Please give the lines as a JSON list of strings, one string per line and no blank lines, taking everything from the line containing "Open the 效果(C) menu" down to the line containing "(157, 1079)", both included.

[Start of Provided records]

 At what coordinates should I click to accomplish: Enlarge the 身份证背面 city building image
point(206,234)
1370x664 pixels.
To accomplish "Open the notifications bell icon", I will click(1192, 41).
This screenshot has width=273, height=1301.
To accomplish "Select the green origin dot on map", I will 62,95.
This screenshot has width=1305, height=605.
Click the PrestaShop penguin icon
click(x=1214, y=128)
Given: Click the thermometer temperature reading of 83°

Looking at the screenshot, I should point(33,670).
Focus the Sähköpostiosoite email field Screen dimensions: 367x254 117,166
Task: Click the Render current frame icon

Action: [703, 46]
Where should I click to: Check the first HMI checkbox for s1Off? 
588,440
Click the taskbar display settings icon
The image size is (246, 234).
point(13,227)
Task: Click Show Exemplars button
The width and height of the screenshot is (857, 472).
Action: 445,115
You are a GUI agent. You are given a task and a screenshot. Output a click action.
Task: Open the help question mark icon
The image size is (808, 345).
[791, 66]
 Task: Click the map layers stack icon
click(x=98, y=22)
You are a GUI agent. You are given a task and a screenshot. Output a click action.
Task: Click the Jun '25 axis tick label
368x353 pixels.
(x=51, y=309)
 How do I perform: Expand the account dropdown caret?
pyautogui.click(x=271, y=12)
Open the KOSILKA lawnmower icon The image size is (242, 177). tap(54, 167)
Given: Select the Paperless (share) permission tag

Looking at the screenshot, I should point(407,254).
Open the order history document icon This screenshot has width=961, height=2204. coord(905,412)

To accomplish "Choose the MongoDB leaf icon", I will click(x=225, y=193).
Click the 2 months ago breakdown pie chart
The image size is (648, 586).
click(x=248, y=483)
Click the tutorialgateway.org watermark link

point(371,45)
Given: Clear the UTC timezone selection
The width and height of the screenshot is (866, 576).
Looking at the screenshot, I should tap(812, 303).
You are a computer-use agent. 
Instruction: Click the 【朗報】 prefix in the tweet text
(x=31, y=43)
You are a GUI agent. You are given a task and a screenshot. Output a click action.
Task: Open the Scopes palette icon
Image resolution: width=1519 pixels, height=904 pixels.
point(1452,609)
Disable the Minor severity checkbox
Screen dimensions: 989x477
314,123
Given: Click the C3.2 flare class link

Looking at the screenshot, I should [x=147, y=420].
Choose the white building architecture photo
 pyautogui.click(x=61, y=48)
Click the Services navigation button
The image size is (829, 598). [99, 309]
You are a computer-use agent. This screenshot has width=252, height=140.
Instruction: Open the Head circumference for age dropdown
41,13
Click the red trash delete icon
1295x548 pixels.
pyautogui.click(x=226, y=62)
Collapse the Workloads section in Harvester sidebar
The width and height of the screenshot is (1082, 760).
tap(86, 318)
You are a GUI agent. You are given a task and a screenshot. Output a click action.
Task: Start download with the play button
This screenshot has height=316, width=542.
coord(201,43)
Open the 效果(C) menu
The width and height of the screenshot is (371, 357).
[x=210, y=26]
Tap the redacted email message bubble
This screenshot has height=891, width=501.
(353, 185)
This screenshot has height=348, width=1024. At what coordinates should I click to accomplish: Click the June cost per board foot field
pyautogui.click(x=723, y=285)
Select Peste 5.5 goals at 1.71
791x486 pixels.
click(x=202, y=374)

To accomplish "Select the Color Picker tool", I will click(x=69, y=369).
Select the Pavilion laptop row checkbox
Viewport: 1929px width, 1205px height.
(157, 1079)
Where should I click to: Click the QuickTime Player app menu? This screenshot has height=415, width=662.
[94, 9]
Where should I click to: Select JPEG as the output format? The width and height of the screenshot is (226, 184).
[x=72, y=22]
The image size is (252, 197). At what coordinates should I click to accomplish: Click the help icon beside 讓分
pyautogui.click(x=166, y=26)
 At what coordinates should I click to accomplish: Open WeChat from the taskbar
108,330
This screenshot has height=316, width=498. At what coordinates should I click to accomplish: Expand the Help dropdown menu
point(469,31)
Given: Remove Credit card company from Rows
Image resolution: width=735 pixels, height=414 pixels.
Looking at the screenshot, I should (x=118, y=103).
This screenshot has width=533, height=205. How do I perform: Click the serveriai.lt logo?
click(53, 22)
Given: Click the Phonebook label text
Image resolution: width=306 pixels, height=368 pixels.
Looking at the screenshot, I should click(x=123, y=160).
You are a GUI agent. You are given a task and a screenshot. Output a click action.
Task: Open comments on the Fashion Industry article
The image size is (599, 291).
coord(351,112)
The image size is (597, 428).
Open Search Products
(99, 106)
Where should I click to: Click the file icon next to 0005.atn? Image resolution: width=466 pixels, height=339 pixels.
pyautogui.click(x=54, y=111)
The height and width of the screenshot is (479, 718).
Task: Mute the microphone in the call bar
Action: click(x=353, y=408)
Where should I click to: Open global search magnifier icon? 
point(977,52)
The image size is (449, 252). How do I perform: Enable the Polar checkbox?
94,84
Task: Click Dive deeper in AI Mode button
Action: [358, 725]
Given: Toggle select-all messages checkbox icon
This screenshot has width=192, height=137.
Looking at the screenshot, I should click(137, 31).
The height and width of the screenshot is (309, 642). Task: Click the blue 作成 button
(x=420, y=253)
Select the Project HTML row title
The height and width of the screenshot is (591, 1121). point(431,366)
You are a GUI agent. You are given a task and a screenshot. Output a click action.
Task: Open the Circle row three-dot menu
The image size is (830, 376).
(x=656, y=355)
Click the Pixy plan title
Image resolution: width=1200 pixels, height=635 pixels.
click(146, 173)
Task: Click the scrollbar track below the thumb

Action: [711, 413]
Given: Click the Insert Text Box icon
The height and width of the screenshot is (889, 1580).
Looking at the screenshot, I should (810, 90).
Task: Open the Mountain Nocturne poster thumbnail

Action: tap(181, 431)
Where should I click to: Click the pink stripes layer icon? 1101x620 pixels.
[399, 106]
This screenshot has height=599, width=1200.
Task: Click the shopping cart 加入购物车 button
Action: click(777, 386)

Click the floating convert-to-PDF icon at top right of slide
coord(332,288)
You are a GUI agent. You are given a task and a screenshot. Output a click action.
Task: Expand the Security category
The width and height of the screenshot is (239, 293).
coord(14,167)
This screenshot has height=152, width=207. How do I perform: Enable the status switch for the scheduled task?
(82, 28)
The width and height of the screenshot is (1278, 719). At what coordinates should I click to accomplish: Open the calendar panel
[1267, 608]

[End of Provided records]

Written response =>
[
  "Open the 效果(C) menu",
  "The width and height of the screenshot is (371, 357).",
  "[x=210, y=26]",
  "Tap the redacted email message bubble",
  "This screenshot has height=891, width=501.",
  "(353, 185)",
  "This screenshot has height=348, width=1024. At what coordinates should I click to accomplish: Click the June cost per board foot field",
  "pyautogui.click(x=723, y=285)",
  "Select Peste 5.5 goals at 1.71",
  "791x486 pixels.",
  "click(x=202, y=374)",
  "To accomplish \"Select the Color Picker tool\", I will click(x=69, y=369).",
  "Select the Pavilion laptop row checkbox",
  "Viewport: 1929px width, 1205px height.",
  "(157, 1079)"
]